§ Prompt:
Translate this sentence from the blog excerpt below into Spanish: "Manufacturers are building factories in India."

§ Reading passage:
***

I've had an intruder in my home.  I was able to resolve the situation without violence.  However, if that intruder has burst into my home in a violent manner instead of coming in quietly, my response would have been quite different.  I would have responded with force.  Instead, I was awoken by my dog and had a moment to gather my thoughts and investigate.  If I was startled awake by violence, it increases the chance I will respond with violence.  It's human nature, hard-wired in us.

I hope police re-evaluate their focus on militarization.  We are all citizens here.  We aren't enemies.  Treating us that way increases the chance we will adapt to be enemies- in that scenario everyone loses.

Tuesday, February 11, 2014

The Day We Fight Back

These folks are doing good work and worth checking out.  If you don't approve of the police state, it's a great day to let your representatives know.

Thursday, February 6, 2014

The Effect of Tarifs

If you read this blog much, you already realize I'm a motorcycle enthusiast.  I currently own two motorcycles, a Kawasaki dual sport and a Harley.  I bought my first bike at 18 and have owned one continuously for 15 years.  I'm a brand agnostic, lots of companies make good bikes, it all depends on what you are after.

Because of my interest I follow motorcycle news and over the last few years I've noticed a trend in the industry.  Manufacturers are building factories in India.  There are a number of reasons for this, a big one being tariffs.

India, and some other Asian countries like Vietnam, impose very high tariffs on imported motorcycles and scooters.  India is a becoming a huge market for two wheeled transportation, but bikes from Europe, Japan and even China are prohibitively expensive.  So what do manufacturers do?  If they want to sell products in a country where it's not feasible to import, they build a plant.

Honda is up to 4.  KTM is not only building new bikes in India, they are designing new models specifically for that market.  The old British brand Triumph has built bikes in India for some time and are even planning on building a bike in India they export to the UK.  The other British marque, Royal Enfield, is made in India.  Even Harley Davidson makes motorcycles in India.  Their latest offering, the Street 500 and 750, were even designed with members of the engineering team in India. 

It's a changing world out there!

Friday, January 31, 2014

Making a Difference

I'm glad that people getting degrees in Art History, French and Creative Writing notice there is injustice in the world.  I'm glad they are outraged about it.  I'm often dismayed how shocked they are about injustice that has existed for hundreds of years, but we all become aware of the world at different times.  I do however, have a hard reality to share.

An English major at some fancy university is quite unlikely to make any headway against that injustice.

Why?  They are going to enter the world after university with some great tools, but not tools or skills that will enable them to really make a difference.  Sure, they can use perfect grammar when expressing their outrage on Facebook or at Starbucks, but they don't have the tools to gain the power, influence or money to change the world in any substantial way. 

The people who change the world need the influence to do so.  They need to be a charismatic and powerful speaker in a position of importance.  They need to have money behind them to get their message out.  They need to be politicians or lobbyists.  They need to start non-profits.  They need to be able to influence and write legislation.

***

§ Rows:
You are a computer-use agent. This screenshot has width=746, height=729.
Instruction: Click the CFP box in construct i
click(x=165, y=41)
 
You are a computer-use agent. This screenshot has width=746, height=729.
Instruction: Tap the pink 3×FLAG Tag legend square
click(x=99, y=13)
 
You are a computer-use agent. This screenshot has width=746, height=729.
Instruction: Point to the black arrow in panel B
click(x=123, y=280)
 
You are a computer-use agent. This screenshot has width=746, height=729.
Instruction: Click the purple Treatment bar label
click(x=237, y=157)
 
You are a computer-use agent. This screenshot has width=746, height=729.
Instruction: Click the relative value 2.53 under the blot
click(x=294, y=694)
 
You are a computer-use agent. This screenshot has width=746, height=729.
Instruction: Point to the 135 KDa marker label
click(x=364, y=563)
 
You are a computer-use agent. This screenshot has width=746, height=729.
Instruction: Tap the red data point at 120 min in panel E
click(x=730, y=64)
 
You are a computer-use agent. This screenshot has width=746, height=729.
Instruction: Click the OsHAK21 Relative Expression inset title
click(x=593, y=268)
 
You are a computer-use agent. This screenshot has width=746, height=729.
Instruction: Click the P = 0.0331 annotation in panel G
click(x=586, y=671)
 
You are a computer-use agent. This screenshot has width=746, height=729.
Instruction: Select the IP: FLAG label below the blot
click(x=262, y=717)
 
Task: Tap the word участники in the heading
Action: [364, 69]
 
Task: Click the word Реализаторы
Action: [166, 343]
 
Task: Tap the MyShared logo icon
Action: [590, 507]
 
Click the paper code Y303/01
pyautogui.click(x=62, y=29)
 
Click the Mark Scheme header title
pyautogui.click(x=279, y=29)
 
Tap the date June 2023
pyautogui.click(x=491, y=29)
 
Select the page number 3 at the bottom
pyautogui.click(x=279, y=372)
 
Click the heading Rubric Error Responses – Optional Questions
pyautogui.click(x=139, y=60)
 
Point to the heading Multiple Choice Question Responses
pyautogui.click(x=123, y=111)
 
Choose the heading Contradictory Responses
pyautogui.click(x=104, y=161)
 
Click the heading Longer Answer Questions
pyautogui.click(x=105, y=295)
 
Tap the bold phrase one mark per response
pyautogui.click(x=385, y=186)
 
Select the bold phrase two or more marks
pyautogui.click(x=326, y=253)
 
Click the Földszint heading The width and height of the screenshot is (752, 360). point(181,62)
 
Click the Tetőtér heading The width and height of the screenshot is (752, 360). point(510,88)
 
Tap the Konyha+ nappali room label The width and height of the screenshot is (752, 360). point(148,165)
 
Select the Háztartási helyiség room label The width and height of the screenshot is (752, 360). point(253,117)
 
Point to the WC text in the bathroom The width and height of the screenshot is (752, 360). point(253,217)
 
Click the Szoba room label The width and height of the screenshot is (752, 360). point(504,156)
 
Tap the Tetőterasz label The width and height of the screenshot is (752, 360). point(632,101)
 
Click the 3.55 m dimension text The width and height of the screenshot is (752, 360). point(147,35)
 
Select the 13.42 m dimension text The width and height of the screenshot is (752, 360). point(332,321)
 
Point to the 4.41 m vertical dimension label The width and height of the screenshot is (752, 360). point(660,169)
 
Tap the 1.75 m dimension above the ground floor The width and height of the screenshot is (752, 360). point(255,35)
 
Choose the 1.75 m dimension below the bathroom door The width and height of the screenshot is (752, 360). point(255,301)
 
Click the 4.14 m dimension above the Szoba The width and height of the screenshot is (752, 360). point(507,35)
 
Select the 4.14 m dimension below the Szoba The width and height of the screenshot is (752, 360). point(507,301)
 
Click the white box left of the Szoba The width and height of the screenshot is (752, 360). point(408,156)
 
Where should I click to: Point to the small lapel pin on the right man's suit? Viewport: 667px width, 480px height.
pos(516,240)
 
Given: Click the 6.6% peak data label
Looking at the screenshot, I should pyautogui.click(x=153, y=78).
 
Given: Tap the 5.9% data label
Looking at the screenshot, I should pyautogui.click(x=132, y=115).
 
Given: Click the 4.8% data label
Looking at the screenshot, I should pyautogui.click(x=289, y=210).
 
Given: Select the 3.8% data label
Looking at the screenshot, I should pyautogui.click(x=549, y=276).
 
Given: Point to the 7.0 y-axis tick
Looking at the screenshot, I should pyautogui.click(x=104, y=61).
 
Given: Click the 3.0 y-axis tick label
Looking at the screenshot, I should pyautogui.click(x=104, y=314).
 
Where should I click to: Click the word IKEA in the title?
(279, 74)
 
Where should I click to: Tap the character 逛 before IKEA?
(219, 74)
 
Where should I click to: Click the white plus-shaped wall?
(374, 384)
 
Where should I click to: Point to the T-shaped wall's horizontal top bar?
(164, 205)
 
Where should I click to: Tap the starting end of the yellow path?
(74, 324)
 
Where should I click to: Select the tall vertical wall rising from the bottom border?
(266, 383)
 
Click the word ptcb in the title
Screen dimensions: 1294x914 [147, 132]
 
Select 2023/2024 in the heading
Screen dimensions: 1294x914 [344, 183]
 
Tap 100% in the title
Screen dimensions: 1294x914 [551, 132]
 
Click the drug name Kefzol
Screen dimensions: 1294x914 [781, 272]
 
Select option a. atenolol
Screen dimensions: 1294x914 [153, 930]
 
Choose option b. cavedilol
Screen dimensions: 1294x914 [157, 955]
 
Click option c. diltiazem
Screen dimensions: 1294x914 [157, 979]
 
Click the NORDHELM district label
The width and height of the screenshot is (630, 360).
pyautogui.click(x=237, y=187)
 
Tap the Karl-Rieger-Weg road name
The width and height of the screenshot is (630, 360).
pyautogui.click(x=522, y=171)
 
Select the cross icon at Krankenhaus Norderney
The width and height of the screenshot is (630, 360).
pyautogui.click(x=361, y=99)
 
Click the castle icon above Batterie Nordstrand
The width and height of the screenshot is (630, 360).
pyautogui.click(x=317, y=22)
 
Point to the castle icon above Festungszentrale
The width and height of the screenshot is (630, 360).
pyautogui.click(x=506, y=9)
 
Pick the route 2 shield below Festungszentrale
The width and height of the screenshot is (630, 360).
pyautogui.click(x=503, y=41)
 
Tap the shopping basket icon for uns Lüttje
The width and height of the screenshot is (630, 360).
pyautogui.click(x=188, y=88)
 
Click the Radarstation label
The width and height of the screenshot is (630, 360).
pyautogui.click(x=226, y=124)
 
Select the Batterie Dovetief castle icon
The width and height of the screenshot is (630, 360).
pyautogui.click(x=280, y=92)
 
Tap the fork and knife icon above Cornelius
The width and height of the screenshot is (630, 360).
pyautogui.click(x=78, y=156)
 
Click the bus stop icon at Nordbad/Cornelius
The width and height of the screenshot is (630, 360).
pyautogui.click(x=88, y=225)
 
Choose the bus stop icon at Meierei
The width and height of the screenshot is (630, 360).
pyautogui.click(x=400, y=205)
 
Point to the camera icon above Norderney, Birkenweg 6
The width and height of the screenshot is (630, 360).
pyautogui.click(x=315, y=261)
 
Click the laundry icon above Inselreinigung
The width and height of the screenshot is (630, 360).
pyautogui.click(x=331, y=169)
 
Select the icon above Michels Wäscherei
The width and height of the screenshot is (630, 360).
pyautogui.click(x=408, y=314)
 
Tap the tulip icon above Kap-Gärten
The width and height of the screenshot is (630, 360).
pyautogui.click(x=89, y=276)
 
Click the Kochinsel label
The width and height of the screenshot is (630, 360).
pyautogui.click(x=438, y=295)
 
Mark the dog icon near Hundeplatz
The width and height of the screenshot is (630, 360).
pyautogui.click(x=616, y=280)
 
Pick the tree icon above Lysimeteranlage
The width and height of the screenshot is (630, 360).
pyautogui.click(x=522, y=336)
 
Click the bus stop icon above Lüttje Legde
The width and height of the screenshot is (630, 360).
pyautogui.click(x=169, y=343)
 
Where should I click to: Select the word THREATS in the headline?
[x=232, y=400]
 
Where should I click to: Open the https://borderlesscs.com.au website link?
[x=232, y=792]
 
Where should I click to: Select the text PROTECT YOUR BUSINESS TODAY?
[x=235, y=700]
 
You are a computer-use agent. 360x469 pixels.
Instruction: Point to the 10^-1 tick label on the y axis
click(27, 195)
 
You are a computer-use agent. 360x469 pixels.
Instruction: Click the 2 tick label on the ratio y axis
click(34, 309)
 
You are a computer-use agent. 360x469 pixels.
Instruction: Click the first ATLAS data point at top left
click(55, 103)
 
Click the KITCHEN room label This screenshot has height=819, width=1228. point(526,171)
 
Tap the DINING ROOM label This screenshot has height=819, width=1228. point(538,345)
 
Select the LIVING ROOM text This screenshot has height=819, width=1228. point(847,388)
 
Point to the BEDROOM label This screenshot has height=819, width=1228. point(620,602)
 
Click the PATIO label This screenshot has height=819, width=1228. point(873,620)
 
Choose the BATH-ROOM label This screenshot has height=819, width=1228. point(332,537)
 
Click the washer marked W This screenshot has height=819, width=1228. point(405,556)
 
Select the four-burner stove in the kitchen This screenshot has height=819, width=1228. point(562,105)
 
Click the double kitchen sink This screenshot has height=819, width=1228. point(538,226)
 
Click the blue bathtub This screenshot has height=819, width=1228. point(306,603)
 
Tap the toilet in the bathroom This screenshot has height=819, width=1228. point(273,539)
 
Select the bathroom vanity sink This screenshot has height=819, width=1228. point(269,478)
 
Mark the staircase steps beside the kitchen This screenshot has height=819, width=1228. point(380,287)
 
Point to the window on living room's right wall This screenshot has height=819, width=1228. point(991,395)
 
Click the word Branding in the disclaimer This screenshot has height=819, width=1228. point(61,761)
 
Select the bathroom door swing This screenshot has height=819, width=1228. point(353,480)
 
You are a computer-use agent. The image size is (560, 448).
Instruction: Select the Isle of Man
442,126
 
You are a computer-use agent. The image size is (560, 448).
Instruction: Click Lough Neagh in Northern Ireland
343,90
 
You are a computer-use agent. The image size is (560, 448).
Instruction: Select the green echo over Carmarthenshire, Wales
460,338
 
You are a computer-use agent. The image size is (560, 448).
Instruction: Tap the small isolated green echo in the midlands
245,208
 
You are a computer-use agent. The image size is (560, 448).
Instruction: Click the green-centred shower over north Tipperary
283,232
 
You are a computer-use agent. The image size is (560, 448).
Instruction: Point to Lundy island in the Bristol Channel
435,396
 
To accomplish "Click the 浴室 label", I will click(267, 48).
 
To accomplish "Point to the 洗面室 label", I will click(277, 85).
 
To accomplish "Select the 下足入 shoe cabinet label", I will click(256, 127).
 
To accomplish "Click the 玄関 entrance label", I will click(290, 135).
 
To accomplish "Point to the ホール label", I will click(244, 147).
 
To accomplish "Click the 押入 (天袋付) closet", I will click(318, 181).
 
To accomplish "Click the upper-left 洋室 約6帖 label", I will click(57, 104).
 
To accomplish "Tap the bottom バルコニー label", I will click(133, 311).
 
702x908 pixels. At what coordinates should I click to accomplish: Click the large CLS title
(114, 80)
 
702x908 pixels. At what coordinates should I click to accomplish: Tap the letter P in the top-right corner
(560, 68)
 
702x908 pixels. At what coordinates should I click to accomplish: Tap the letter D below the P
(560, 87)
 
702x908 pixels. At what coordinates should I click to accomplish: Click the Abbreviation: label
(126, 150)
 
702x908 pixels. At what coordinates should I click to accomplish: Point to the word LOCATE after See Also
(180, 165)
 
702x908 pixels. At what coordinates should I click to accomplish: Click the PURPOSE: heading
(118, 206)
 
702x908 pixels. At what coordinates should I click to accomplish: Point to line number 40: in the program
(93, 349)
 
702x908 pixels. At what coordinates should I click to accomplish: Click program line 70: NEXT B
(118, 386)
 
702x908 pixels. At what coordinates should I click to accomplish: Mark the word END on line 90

***

§ Correct result:
Los fabricantes están construyendo fábricas en la India.